Она с интересом следила за процессией, пожалуй, чуть лениво. Но вдруг ее взгляд упал да меня, которого с того места, где она стояла, было плохо видно. И сразу же ее лицо стало сомневающимся, встревоженным, как будто ее кто-то обидел. Она заметила ожерелье на моей шее, побледнела и, не подхвати ее рука стоявшего рядом мужчины, наверное, упала бы. Затем ее глаза встретились с моими, и Судьба накинула на нас свою сеть.

Она наклонилась вперед, вглядываясь в меня, и вся ее душа в этот момент хлынула в ее темные глаза. Я также смотрел на нее, не отрываясь. Исчез великий храм с его сверкающей толпой, в моих ушах смолкли звуки псалмов и топот многих ног. Вместо этого я увидел огромный, весь в колоннах храм и две застывшие фигуры выше сосен, росших на равнине. И в тишине под лунным светом я услышал нежный голос, прошептавший: «Прощай! В этой жизни – прощай!»

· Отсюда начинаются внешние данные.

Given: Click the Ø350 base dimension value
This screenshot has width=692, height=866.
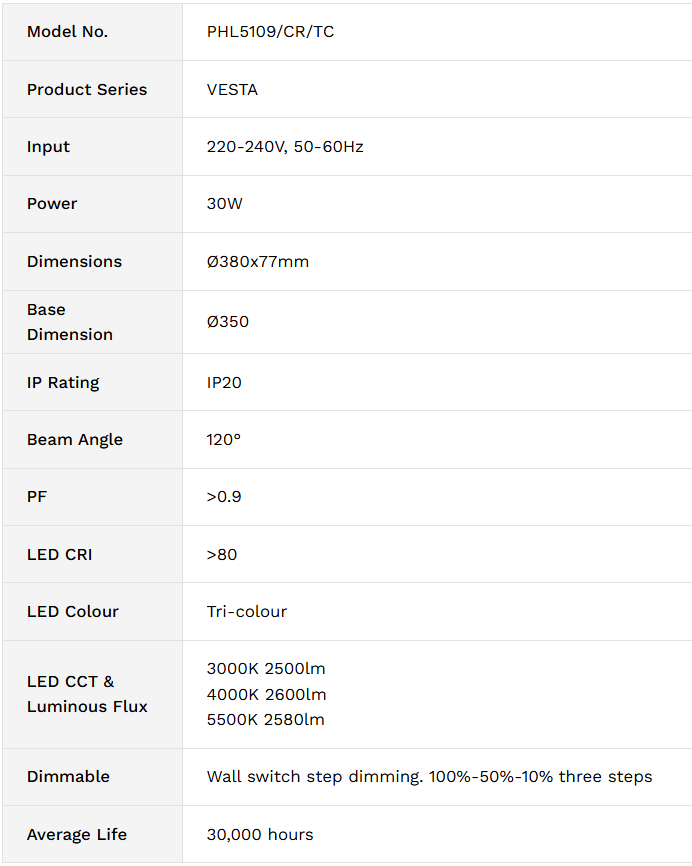Looking at the screenshot, I should tap(228, 322).
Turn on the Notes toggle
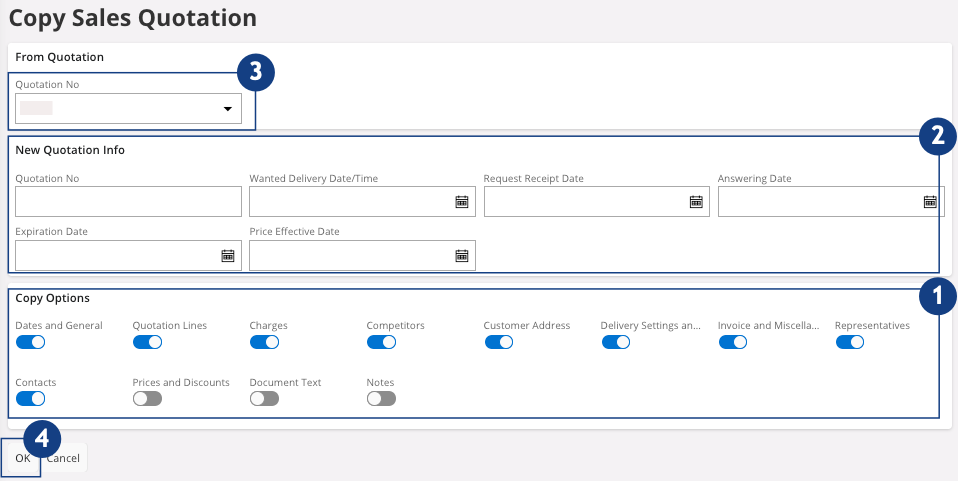 381,399
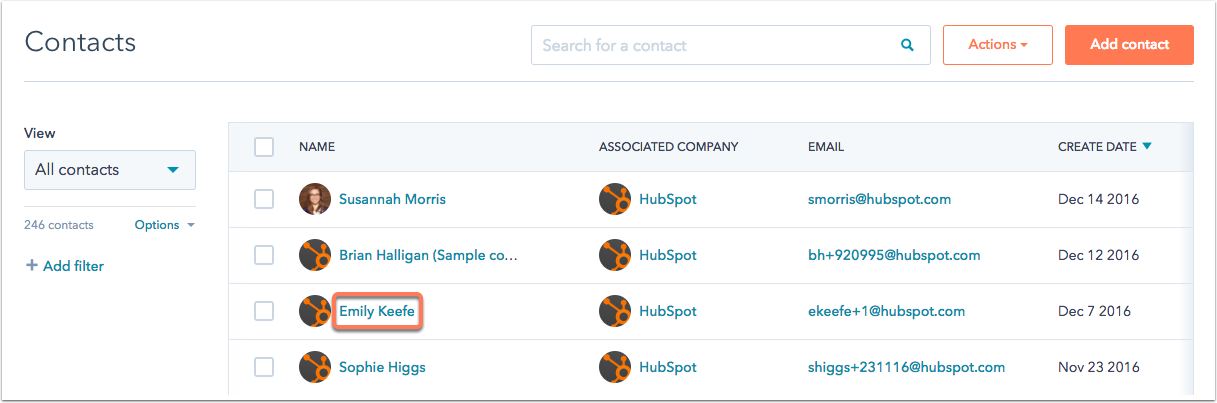This screenshot has height=403, width=1217.
Task: Sort by the Name column header
Action: (317, 147)
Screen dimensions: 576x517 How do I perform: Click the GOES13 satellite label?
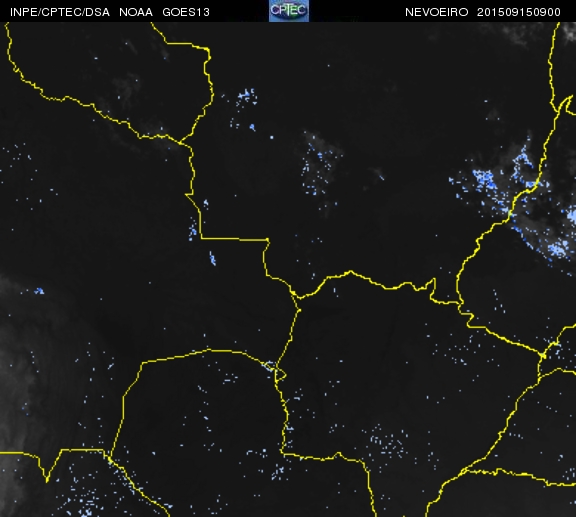(x=186, y=12)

И вот мы уже близко друг от друга, а я не мог остановиться, когда проходил мимо. Моя рука слегка коснулась ее руки… О! Это было подобно тому, как будто бы я выпил чашу вина. Я ожил, осмелел и, слегка нагнувшись, прошептал ей по-латыни на ухо, так как не осмелился употребить греческий, который знали все:

– Приветствую тебя через века!

Я увидел, как поднялась ее грудь, и услышал ответный шепот:

– Ave!

Она узнала меня!

Глава VI. Хелиодора

В этот вечер во дворце состоялся праздник, на котором я, Олаф, теперь ставший Михаилом, был одним из главных приглашенных, так что ускользнуть оттуда незамеченным было просто невозможно. Я сидел настолько молчаливый, что даже Августа нахмурилась, хотя и находилась слишком далеко от меня, чтобы иметь возможность заговорить со мной. Наконец пиршество завершилось, и перед полуночью я смог уйти, так и не услышав ни слова от императрицы, прошествовавшей в свои покои в дурном настроении.

Я добрался до постели, но уснуть не смог. Я нашел ее после долгих лет поисков, во время которых я и сам не сознавал отчетливо, что я ищу. Через столько веков я нашел ее, а она – меня. Ее глаза сказали мне об этом, и если мне не показалось, то ее голос произнес то же.